TEXTO FORNECIDO:
Como se refere no acórdão do Relação do Porto de 07.12.2016, processo n.º 866/14.7PDVNG.P1, a avaliação dos elementos de prova com vista ao despacho de pronúncia, e que conduzem aos juízos de indícios, é feita de forma indirecta, sem imediação, sem oralidade, sem concentração e sem contraditório, e, por isso, não conduz ao mesmo grau de certeza dos juízos probatórios que se adquirem em julgamento.
Não obstante, o juízo indiciário a estabelecer na fase de instrução, como no termo da fase de inquérito, no que respeita à apreciação do material probatório e ao grau de convicção, há-de ser equivalente ao de julgamento, que não se compadece com a ideia de verosimilhança ou de admissão da margem “razoável” de dúvida. O juízo suficiente há- -de corresponder ao juízo probatório que em julgamento levaria à condenação, com o quadro probatório, no tempo e nas circunstâncias que determinam o despacho de pronúncia – cfr. acórdão da Relação de Évora de 16.10.2002, processo n.º 76/08.2MAPTM.E1, que cita Carlos Adérito Teixeira, Revista do CEJ, nº1 – 2004, pp 160 e 161. Vd em sentido idêntico J. Noronha e Silveira, O Conceito de Indícios Suficientes no Processo penal Português in Jornadas de Direito Processual Penal e Direitos Fundamentais, Coord. F. Palma, Almedina-20 171 e 172, 180 e 181; Dá Mesquita, Direcção do Inquérito Penal e Garantia Judiciária, Coimbra Editora-2003 pp. 90-4 e Castanheira Neves, Sumários de Processo Criminal (1967-1968) pp.38 e 39.

ENUNCIADO: Reproduza integralmente o texto sobre os indícios suficientes no despacho de pronúncia, sem lhe alterar uma única palavra.

CONJUNTO DE REGISTOS:
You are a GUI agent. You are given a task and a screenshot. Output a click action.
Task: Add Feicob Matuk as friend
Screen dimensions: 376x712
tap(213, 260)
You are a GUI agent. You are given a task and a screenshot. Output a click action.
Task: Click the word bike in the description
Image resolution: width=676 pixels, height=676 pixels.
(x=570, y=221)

...

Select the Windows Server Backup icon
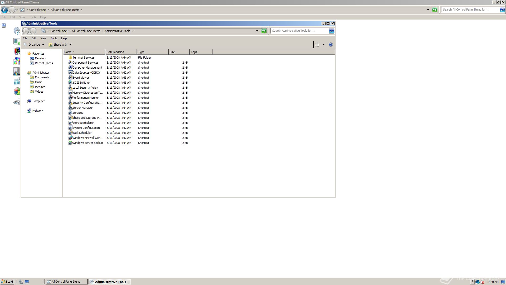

==

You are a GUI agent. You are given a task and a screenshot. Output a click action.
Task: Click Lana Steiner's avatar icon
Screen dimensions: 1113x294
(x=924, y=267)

RESOLUÇÃO:
Como se refere no acórdão do Relação do Porto de 07.12.2016, processo n.º 866/14.7PDVNG.P1, a avaliação dos elementos de prova com vista ao despacho de pronúncia, e que conduzem aos juízos de indícios, é feita de forma indirecta, sem imediação, sem oralidade, sem concentração e sem contraditório, e, por isso, não conduz ao mesmo grau de certeza dos juízos probatórios que se adquirem em julgamento.
Não obstante, o juízo indiciário a estabelecer na fase de instrução, como no termo da fase de inquérito, no que respeita à apreciação do material probatório e ao grau de convicção, há-de ser equivalente ao de julgamento, que não se compadece com a ideia de verosimilhança ou de admissão da margem “razoável” de dúvida. O juízo suficiente há- -de corresponder ao juízo probatório que em julgamento levaria à condenação, com o quadro probatório, no tempo e nas circunstâncias que determinam o despacho de pronúncia – cfr. acórdão da Relação de Évora de 16.10.2002, processo n.º 76/08.2MAPTM.E1, que cita Carlos Adérito Teixeira, Revista do CEJ, nº1 – 2004, pp 160 e 161. Vd em sentido idêntico J. Noronha e Silveira, O Conceito de Indícios Suficientes no Processo penal Português in Jornadas de Direito Processual Penal e Direitos Fundamentais, Coord. F. Palma, Almedina-20 171 e 172, 180 e 181; Dá Mesquita, Direcção do Inquérito Penal e Garantia Judiciária, Coimbra Editora-2003 pp. 90-4 e Castanheira Neves, Sumários de Processo Criminal (1967-1968) pp.38 e 39.